DATASET: Begin
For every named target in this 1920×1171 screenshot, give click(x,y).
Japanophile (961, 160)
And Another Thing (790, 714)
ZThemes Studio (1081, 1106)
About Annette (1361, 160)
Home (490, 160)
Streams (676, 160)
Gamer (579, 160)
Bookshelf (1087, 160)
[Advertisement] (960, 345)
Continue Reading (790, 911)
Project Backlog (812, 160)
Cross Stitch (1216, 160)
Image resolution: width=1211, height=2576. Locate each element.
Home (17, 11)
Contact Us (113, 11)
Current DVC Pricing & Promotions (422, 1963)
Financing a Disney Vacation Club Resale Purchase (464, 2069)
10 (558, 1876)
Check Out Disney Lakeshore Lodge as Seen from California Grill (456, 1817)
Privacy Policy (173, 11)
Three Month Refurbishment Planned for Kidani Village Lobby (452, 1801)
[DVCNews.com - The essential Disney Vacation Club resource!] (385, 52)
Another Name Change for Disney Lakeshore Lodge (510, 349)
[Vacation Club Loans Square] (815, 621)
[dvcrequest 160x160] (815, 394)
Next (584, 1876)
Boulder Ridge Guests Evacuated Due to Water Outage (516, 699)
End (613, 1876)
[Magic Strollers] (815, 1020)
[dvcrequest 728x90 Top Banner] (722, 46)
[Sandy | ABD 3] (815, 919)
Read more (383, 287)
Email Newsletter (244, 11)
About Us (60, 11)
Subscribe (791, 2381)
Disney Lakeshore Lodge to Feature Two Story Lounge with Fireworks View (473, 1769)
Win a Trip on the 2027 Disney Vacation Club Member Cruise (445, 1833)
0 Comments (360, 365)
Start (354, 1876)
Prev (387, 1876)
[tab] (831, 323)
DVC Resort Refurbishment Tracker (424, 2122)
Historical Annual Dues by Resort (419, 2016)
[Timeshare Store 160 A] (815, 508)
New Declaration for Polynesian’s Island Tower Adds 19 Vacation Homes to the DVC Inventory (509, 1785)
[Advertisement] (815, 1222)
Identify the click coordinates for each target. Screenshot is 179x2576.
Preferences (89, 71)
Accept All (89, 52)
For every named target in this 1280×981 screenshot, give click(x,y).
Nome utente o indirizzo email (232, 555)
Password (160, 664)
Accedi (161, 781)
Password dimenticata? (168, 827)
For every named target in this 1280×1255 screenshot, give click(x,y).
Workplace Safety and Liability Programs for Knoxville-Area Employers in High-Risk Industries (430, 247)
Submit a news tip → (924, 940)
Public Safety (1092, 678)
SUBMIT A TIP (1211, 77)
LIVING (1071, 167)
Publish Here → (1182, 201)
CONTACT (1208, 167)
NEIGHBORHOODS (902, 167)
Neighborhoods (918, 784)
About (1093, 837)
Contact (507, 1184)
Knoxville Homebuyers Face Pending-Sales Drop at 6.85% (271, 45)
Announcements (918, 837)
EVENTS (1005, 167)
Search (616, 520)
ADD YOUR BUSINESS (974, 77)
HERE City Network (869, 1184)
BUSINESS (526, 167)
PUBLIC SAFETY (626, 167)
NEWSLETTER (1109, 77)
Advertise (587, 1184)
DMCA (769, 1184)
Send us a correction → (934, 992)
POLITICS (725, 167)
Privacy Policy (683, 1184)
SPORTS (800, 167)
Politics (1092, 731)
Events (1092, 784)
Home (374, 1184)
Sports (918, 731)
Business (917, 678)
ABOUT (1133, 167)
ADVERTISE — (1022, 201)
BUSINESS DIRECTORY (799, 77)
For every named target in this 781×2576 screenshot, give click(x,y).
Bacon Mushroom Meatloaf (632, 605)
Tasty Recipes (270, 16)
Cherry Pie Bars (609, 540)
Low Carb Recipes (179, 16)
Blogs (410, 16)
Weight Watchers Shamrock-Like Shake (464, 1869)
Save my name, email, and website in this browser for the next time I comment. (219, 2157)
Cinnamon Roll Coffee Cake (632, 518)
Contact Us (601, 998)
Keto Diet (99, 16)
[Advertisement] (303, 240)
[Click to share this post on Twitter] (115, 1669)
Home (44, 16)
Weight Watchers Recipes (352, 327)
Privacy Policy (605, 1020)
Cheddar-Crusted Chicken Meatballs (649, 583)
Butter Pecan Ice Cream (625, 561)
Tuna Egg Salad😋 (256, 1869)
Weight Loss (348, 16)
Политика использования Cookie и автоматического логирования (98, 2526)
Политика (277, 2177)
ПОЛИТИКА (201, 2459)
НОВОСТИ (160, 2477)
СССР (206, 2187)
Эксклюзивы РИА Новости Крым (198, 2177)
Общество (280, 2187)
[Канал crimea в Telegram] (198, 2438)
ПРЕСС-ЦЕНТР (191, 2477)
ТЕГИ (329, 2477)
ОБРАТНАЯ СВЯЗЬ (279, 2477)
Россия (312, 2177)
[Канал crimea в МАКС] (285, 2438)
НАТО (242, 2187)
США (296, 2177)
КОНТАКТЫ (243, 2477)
DATASET: End
Wherever the word "Vacation" appears in the records above, copy that line.

Financing a Disney Vacation Club Resale Purchase (464, 2069)
[DVCNews.com - The essential Disney Vacation Club resource!] (385, 52)
[Vacation Club Loans Square] (815, 621)
Win a Trip on the 2027 Disney Vacation Club Member Cruise (445, 1833)
New Declaration for Polynesian’s Island Tower Adds 19 Vacation Homes to the DVC Inventory (509, 1785)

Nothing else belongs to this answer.